In Michigan's Wayne County, Prosecutor Kym Worthy has spent years processing 11,341 rape kits. The kits, found in 2009, were forgotten in a police storage warehouse, where they were routinely dumped without investigation.
Over 800 serial rapists, criminals who have struck 10-15 times without being stopped, were identified. 127 convictions have been made this far.
The Detroit Free Press' Nancy Kaffer interviewed Worthy:
Q: All the things you were talking about, the better tracking system, the new guidelines for when rape kits get tested … in the National Institute of Justice report on the backlog (by Michigan State University Professor Rebecca Campbell), the big takeaway there was that too often, officers didn't believe victims, and had used disbelief as a way to triage their workload.
A: They just closed cases, even cases where I think they believed the victim … They closed cases because the women had worked as prostitutes or had mental illness issues or had substance abuse. Didn't believe them, didn't care, and this was one issue that led to the backlog of these kits.
Q: That's something we look for in certain victims — when the victim is a teenage boy of color, or a woman who has been raped, we want them to be perfect. They can't have had a drink or have worked as a prostitute, and if they have, there's a mindset that makes them almost ineligible to be a victim.

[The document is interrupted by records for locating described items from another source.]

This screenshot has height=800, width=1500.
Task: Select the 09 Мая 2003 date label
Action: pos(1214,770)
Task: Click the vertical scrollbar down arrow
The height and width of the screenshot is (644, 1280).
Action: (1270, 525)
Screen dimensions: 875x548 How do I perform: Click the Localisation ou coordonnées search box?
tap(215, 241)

A: One of the reasons we have these untested rape kits … and I can use Detroit as an example, 86% of our victims in these untested kits are people of color. You're not going to find too many blond-haired, blue eyed white women … Because their kits are treated differently, their cases are solved. That's just the way it is in this country. If you're a person of color, if you're a different economic class, then your case across the board, across the board, not just sexual assault — they're treated differently. And that's just the truth. People may not want to admit it, but I've seen it throughout my career and I know it's true … It's just true. … Race is at the center of this in many ways as well, unfortunately, we know that across the criminal justice system. …
The training aspect is a huge aspect that can turn around this issue. If we cannot treat our sexual assault victims right, especially if justice has been denied to them for so many years, we certainly want to be able to treat our current survivors properly. As you well know, culture change is the hardest kind of change to make.

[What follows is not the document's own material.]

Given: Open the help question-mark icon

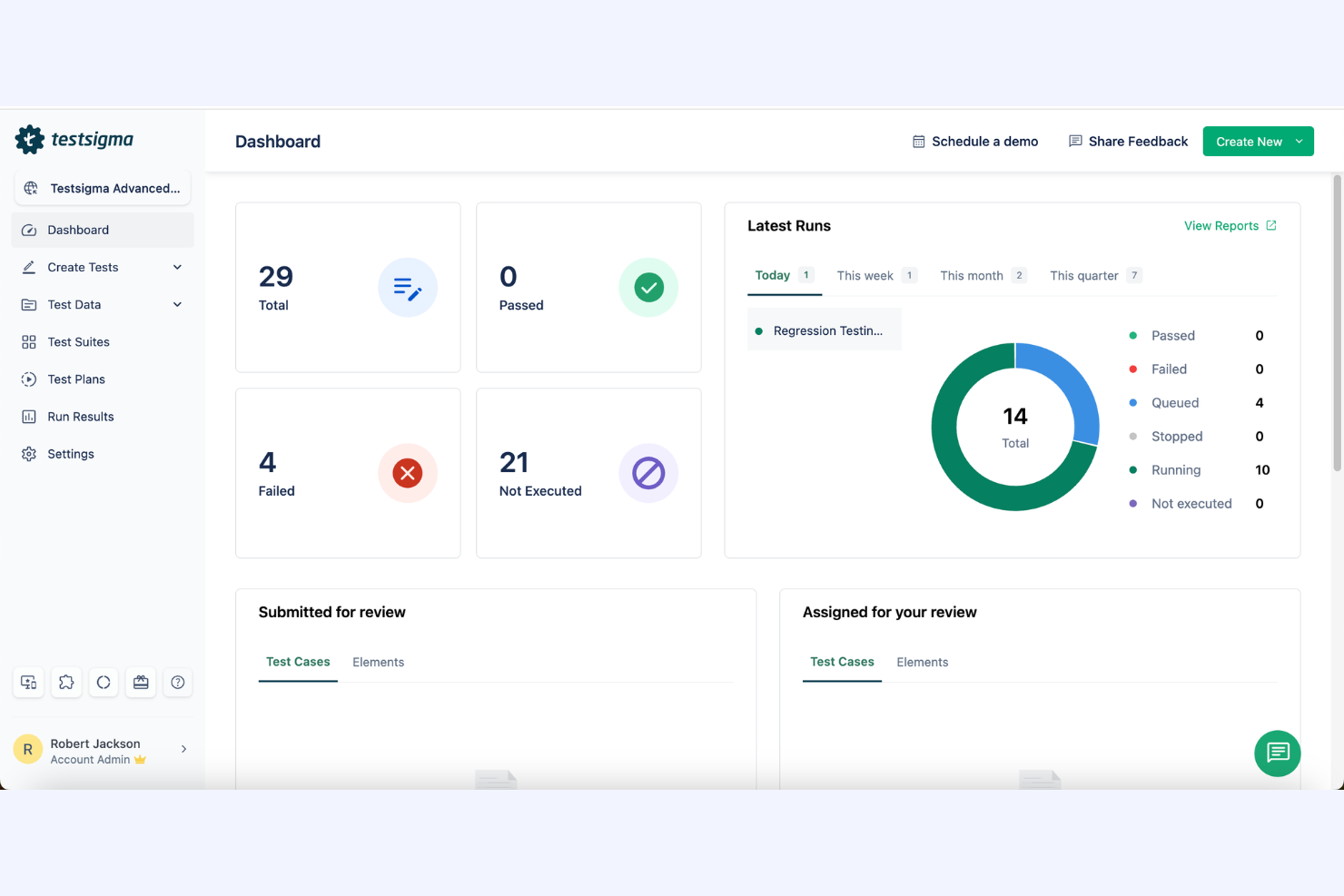Looking at the screenshot, I should pos(177,682).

Q: Eight years into this now with the rape kits, looking back over this time, what stands out to you the most?
A: The number of serial rapists. The fact that when you get these kits tested, it can help exonerate someone, potentially. Some of these cases had already been tried. What I talk about all the time, is just in our kits, in one state, in one city, they have tentacles to crime scenes in 39 other states. And finally, the fact that once these hits get into CODIS (the FBI's Combined DNA Index System database), law enforcement can solve more than just sexual assault. They can solve homicide, can solve breaking and entering, because the crimes in other states we're talking about are not just sexual assault.
We had many jurisdictions across the states — and you can go to endthebacklog.org — that have found these kits and are not doing anything. They're saying it didn't happen on our watch … I don't know how anybody can look at this problem square in the face and say that.
No one would be saying this, and you wouldn't even have to ask that question, if we were talking about homicides. You may not have the resources, may not be able to tackle all of these cold cases, but given the resources … no one turns their back on a cold case homicide. So we wouldn't even have this discussion … but because it's sexual assault, for whatever reason, it's very easy for some folks to sweep this under the rug.
One county. Imagine what the rest of the country looks like.